Именно инспектору полиции Глебски доверяют авторы в и дение мира, именно его эмоции, чувства, мысли организуют художественное пространство повести.
В начале повести Глебски, полицейский «скучной специальности» («Должностные преступления, растраты, подлоги, подделка государственных бумаг…») [3;190], – человек, выработавший устойчивый иммунитет по отношению к действительности.
Иммунитет проявляется в умении героя видеть мир юмористически, иронически, а когда обстоятельства заставляют, то и саркастически.
Основным приемом создания комического в повести становится комментирование инспектором того, что он видит.
Герой может комически осмысливать ситуацию или черты характера другого персонажа, но в любом случае комментирование различается по большей или меньшей степени субъективности.
Так, большую степень объективности несет комическое видение поведения хозяина отеля, подмеченное не одним Глебски; эта оправданность комичности осмысления будет подтверждена несоответствием продуманности, отрепетированности реплик хозяина отеля о Погибшем Альпинисте и игрой Алека Сневара в непосредственность чувств при разыгрывании этого рекламного спектакля-воспоминания.
То, что мы принимаем участие в фарсе, доказывает и деталь, корректирующая высокую патетику слов и жестов хозяина отеля:
– Там… – произнес он [Сневар – Н.С.] неестественно низким и глухим голосом. – Вон там это произошло. – Он простер указующую руку. В руке был штопор. [3;186]
Куда как более субъективно увидена повествователем ситуация, в которой пострадало его самолюбие. Вот как Глебски комментирует события, происходящие после его неудачного участия в гонках на лыжах за мотоциклом:
«Пока меня отряхивали, ощупывали, массировали, вытирали мне лицо, выгребали у меня из-за шиворота снег и искали мой шлем, конец троса подхватил Олаф Андварафорс, и меня тут же бросили, чтобы упиться новым зрелищем – действительно, довольно эффектным. Всеми покинутый и забытый, я все еще приводил себя в порядок, а изменчивая толпа уже восторженно приветствовала нового кумира. Но фортуне, знаете ли, безразлично, кто вы – белокурый бог снегов или стареющий полицейский чиновник. В апогее триумфа, когда викинг уже возвышался у крыльца, картинно опершись на палки и посылая ослепительные улыбки госпоже Мозес, фортуна слегка повернула свое крылатое колесо. Сенбернар Лель деловито подошел к победителю, пристально его обнюхал и вдруг коротким, точным движением поднял лапу прямо ему на пьексы. О большем я и мечтать не мог. Госпожа Мозес взвизгнула, разразился многоголосый взрыв возмущения, и я ушел в дом. По натуре я человек не злорадный, я только люблю справедливость. Во всем» [3;216].

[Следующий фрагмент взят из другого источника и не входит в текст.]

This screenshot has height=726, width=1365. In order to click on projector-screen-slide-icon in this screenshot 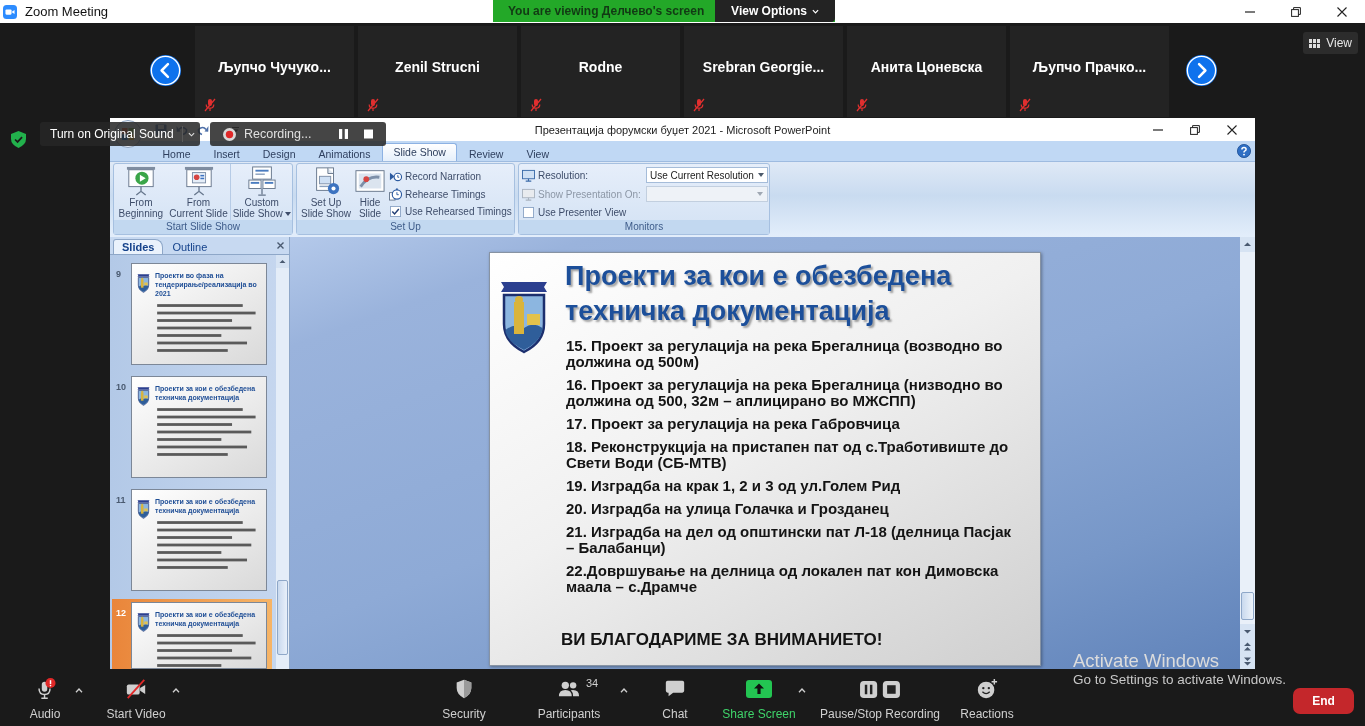, I will do `click(198, 181)`.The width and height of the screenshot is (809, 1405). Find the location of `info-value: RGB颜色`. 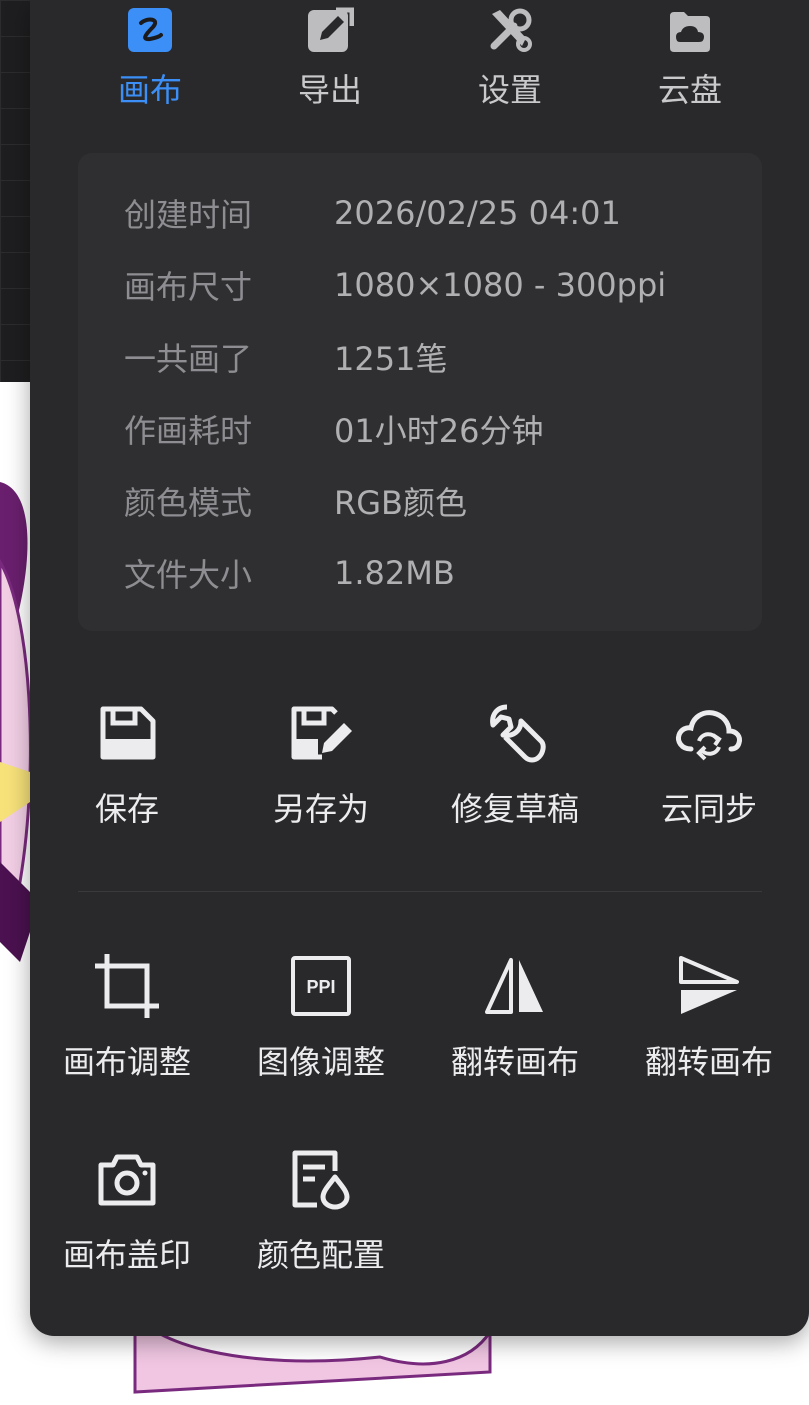

info-value: RGB颜色 is located at coordinates (400, 503). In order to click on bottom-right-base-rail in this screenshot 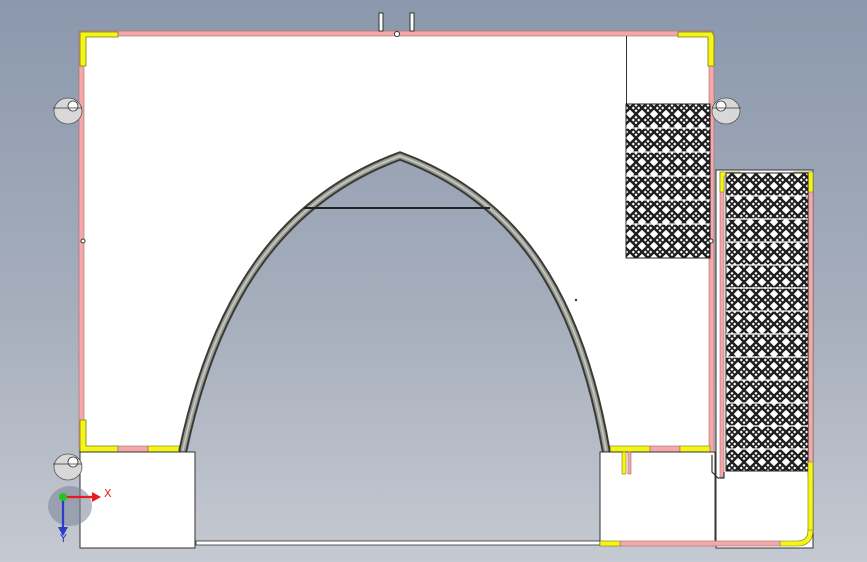, I will do `click(700, 544)`.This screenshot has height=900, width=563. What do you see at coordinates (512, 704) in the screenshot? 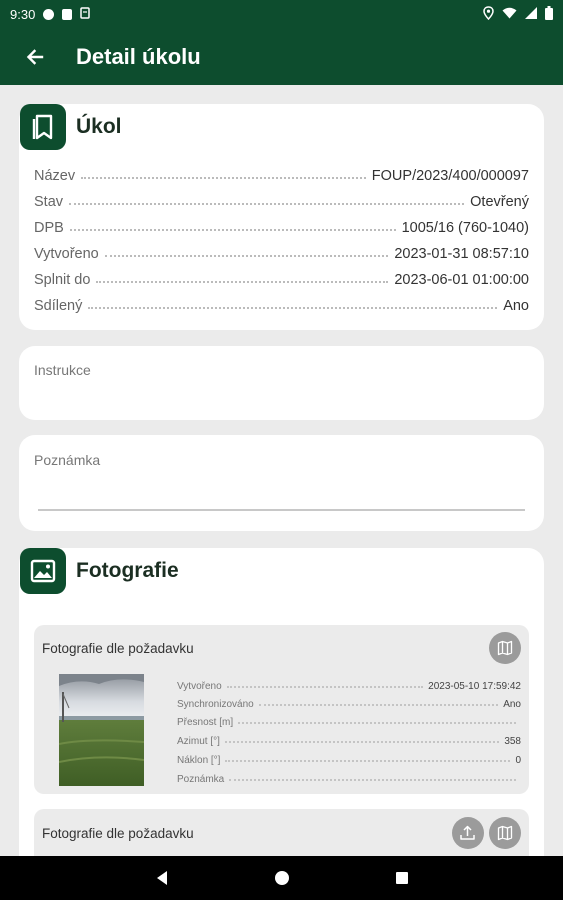
I see `detail-value: Ano` at bounding box center [512, 704].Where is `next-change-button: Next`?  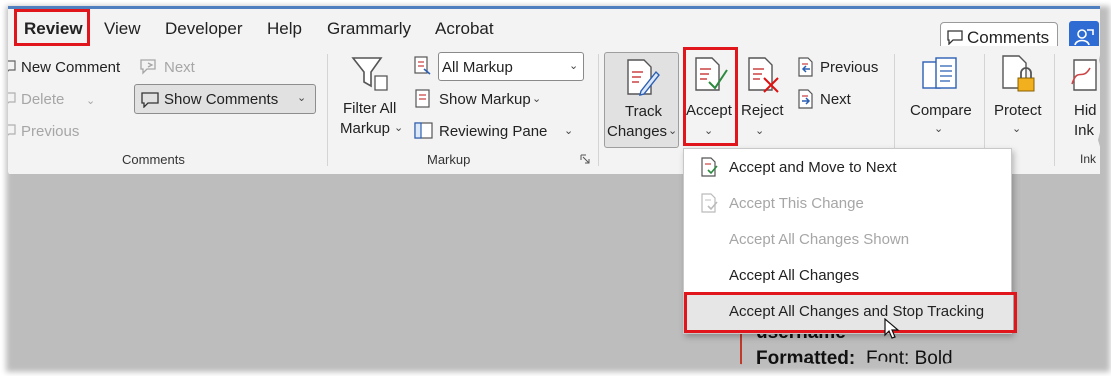
next-change-button: Next is located at coordinates (836, 100).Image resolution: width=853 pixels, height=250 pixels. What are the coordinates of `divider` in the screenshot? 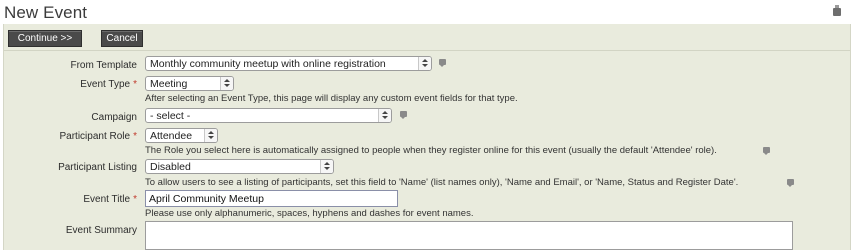 It's located at (427, 50).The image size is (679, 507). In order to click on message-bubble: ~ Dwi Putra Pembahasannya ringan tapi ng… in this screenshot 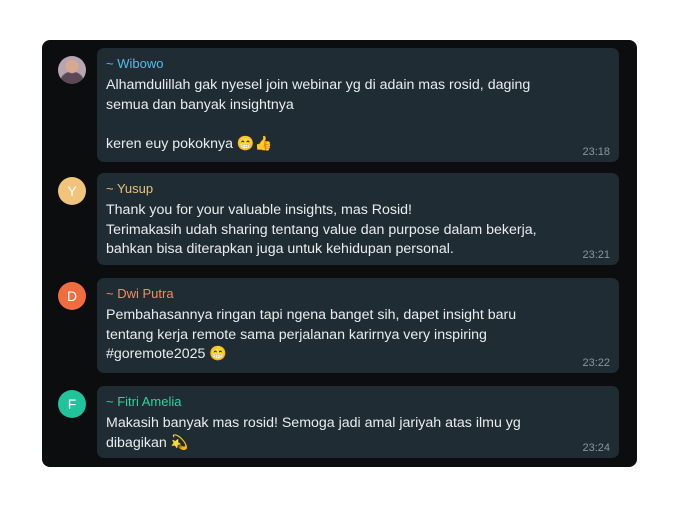, I will do `click(358, 326)`.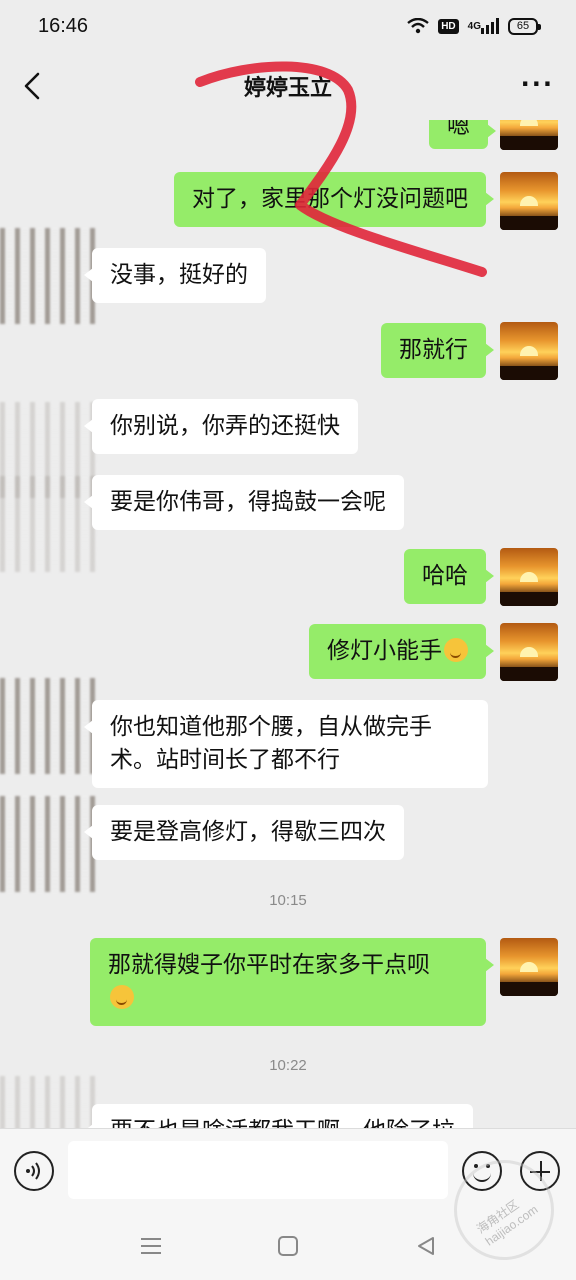 The height and width of the screenshot is (1280, 576). I want to click on more-dots-icon: ···, so click(537, 84).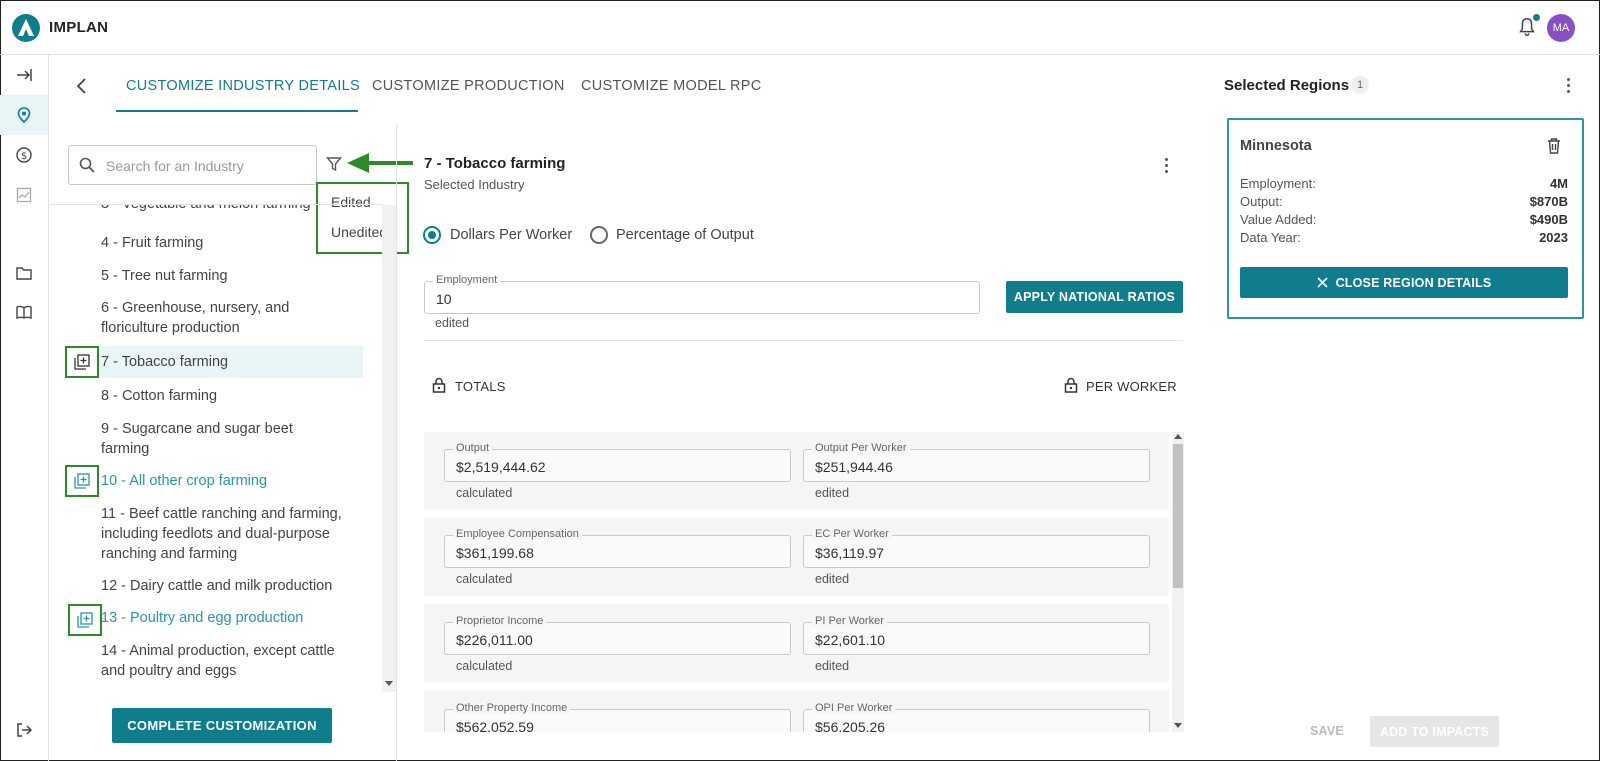  Describe the element at coordinates (1561, 28) in the screenshot. I see `avatar: MA` at that location.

Комическое комментирование действительности чаще всего строится на принципе несоответствия: сведении воедино, сопоставлении высокого и низкого, ничтожного и масштабного, действительного и мнимого.
С несоответствием значимости разномасштабных явлений, поставленных в один ряд, мы столкнемся в эпизоде, где Глебски и Сневар после кувшина горячего портвейна в ряду мировых проблем («обречено ли человечество на вымирание?», «существует ли в природе нечто недоступное познавательным усилиям человека?», «угрожает ли Вселенной так называемая тепловая смерть?») так же заинтересованно и сосредоточенно пытаются разрешить вопрос о том, к какому полу принадлежит Брюн – строптивое чадо господина дю Барнстокра.
Если комментирование становится приемом, общим для всей повести, то приемом частным, но частотным, является прием комментирования чужих слов.
Так, комически не соответствуют друг другу (для Глебски) ярлык, навешанный на Хинкуса, и его психологическое состояние на данный момент: в подброшенной инспектору записке Хинкус рекомендуется как «опасный гангстер, маньяк и садист» [3;229], но все детали портрета Хинкуса несут в себе семантику затравленности, беспомощности, ужаса:
«Глаза у него [Хинкуса – Н.С.] были круглые, правое веко подергивалось, и в глазах был страх. Крупный гангстер. Маньяк и садист» [3;239].
В эпизоде, где хозяин отеля представляет Луарвика: «По дороге его постигла катастрофа, и мы, конечно, не откажем ему в нашем гостеприимстве» [3;339], Глебски, раздраженный после допроса Луарвика, саркастически комментирует увиденное и услышанное:
«Судя по виду господина Луарвика Луарвика, постигшая его катастрофа была чудовищной, и он очень нуждался в гостеприимстве» [3;339].